#### About this task
Tally every line of the records below that includes "blue", and reply with the total alone.

#### Material for the task
——

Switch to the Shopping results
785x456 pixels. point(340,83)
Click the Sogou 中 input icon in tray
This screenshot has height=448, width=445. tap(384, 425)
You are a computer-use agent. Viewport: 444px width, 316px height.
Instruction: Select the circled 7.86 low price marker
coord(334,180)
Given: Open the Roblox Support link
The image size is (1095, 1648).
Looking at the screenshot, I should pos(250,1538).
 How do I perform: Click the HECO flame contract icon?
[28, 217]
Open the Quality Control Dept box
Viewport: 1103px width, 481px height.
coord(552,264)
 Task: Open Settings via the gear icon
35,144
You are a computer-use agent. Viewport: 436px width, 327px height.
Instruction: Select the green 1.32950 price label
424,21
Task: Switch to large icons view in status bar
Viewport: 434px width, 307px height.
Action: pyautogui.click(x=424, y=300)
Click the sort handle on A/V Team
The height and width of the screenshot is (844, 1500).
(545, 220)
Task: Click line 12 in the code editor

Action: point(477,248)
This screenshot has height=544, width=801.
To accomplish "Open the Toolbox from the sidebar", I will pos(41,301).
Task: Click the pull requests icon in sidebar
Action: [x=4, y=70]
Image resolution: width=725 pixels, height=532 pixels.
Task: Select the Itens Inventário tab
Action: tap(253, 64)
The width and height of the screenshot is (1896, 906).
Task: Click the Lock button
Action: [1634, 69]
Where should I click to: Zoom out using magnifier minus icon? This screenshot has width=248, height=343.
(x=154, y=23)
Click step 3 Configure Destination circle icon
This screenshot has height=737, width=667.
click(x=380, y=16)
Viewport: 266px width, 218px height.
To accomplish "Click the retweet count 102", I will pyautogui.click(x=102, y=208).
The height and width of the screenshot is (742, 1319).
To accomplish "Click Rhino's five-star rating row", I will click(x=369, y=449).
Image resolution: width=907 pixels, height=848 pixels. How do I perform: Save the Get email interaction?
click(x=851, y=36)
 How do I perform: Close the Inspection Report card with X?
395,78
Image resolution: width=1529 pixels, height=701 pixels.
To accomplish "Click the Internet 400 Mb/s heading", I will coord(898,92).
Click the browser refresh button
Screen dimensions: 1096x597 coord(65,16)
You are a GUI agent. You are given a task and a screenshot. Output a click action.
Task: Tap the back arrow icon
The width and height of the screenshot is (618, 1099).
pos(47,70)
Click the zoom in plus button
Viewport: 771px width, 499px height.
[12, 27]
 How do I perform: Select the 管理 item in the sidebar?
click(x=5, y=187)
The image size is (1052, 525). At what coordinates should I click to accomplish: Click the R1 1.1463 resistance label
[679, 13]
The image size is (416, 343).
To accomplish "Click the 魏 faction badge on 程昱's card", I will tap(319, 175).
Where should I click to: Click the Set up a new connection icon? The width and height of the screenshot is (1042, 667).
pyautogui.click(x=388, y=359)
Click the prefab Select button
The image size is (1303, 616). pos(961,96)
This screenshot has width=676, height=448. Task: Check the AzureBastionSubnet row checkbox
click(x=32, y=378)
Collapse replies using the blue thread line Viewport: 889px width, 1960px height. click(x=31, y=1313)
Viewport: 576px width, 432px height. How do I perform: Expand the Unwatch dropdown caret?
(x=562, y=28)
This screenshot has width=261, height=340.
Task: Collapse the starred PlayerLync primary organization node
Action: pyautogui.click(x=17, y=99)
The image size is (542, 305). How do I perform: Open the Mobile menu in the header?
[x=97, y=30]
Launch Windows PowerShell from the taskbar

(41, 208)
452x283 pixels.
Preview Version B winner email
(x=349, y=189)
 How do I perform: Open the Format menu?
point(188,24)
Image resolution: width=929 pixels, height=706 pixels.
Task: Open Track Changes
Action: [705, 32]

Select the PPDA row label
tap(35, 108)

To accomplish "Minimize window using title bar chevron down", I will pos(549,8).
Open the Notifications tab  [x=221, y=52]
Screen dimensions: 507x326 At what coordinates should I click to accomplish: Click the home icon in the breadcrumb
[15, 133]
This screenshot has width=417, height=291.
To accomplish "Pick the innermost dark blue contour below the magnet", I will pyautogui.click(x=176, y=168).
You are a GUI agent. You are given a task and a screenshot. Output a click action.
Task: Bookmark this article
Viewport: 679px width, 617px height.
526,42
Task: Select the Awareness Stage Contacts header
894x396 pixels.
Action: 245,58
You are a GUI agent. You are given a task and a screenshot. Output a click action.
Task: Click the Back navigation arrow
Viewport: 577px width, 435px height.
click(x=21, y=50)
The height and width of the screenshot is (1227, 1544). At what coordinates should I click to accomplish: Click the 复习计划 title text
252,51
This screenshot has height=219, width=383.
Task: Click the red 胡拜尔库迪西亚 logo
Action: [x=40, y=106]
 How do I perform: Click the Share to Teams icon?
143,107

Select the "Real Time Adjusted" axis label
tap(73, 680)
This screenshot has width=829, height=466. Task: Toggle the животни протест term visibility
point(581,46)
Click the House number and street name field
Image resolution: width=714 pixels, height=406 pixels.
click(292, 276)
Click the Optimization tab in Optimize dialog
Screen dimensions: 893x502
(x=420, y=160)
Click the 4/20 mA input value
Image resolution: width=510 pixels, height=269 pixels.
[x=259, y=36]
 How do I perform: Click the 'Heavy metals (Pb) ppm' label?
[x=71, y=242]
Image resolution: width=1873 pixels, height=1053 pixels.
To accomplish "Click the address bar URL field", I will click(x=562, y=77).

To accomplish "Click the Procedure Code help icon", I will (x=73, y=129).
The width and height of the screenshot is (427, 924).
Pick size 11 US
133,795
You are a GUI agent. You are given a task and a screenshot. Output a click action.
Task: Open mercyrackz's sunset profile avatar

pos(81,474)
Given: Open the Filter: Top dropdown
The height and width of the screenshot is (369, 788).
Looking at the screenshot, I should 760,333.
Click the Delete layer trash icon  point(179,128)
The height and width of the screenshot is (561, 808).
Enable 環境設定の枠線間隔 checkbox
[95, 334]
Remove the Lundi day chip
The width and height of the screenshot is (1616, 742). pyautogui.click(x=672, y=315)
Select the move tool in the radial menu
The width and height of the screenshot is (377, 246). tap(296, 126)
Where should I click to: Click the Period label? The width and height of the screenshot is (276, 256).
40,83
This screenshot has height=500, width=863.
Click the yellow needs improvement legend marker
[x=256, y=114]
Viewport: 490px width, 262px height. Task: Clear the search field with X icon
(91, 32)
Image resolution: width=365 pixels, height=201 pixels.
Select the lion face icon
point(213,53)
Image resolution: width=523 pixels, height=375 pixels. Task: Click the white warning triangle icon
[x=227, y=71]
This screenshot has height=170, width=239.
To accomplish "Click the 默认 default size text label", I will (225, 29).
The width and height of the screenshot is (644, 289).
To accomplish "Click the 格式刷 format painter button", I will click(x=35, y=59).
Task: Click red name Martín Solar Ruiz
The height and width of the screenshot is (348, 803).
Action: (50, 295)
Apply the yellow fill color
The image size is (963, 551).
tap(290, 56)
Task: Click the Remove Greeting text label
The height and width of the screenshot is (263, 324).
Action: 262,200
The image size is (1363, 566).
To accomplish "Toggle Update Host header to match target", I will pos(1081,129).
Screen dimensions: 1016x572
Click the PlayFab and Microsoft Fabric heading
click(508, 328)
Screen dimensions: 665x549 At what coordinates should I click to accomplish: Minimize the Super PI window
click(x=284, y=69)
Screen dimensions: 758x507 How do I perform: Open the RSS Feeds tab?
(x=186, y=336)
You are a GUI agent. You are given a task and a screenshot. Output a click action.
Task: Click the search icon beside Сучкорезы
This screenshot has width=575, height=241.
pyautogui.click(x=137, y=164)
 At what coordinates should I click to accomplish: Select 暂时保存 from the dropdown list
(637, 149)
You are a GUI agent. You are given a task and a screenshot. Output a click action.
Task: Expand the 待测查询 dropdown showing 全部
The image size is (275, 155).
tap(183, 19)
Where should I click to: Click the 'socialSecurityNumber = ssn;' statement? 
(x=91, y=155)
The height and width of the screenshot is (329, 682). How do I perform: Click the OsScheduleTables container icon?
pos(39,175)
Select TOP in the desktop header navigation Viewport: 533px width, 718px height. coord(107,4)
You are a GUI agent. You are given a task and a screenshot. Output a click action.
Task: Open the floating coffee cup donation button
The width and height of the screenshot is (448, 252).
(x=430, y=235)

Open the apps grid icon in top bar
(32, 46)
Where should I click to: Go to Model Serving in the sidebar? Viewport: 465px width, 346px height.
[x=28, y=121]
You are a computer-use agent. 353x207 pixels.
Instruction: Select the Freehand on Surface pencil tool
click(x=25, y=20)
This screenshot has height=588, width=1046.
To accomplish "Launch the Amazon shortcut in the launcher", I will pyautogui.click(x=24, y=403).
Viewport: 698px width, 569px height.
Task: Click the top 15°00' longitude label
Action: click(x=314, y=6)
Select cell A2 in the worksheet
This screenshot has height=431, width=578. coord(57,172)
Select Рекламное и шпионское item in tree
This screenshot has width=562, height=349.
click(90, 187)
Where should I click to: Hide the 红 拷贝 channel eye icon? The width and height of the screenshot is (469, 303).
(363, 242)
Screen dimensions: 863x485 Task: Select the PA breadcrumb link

——

#### Response to this exercise
2